We heard from many of your about our report last Sunday about compensation — or the lack of it — for people like Drew Whitley, who served time for a crime he did not commit. It turns out that while 30 states do offer the wrongfully convicted some form of compensation, another 20 states don't, including Pennsylvania, where Whitley spent 18 years in prison before being exonerated of the crime.
Almost everyone who wrote us on Facebook expressed outrage.
Phyland-Juan Becerra wrote:
"It is ludicrous that in so many states, mine included, they are let out and left to their own devices with absolutely nothing. Shame. Shame. Shame."
Carole Papy added this: "We can never give them back the lost, best years of their lives, but money is better than nothing at all. A sliding scale for time served and harshness of the experience would be a start, and those 20 states that offer nothing need an overhaul and a conscience."

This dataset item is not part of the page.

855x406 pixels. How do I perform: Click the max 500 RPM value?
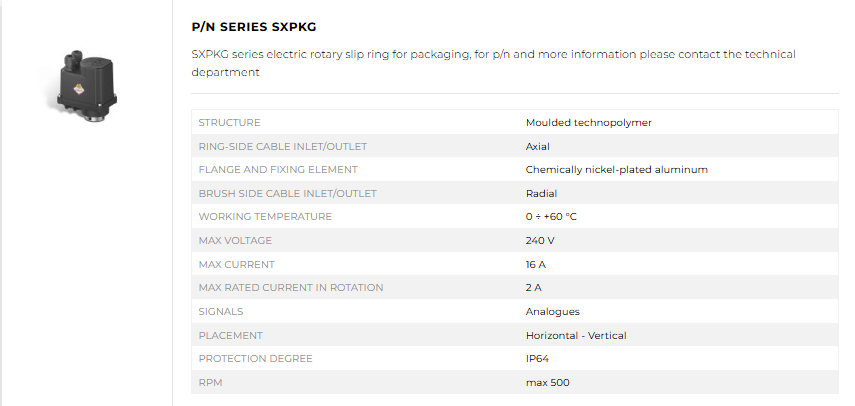(547, 383)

"What is a man's potential worth? How can you possibly restore him? Throwing money at it seems the least/only thing you could do."
Several people said authorities should be held accountable for their mistakes
From Judith Harlan:
"Not possible to give back what was stolen, which is why judges and prosecutors need to be brought to justice as they know and accept daily wrongs."
And James lee Lucier went further: "If he was intentionally wronged, those who wronged him should spend time in prison, and he should be awarded their assets. The authorities should make a clear and lout public apology."
But several of you questioned whether there was any real way to make amends.
Joshelle Grest wrote:
"There's no way to repay time!!! There's just not!"
And Joshua Iano summed it up this way: "We owe them a new life."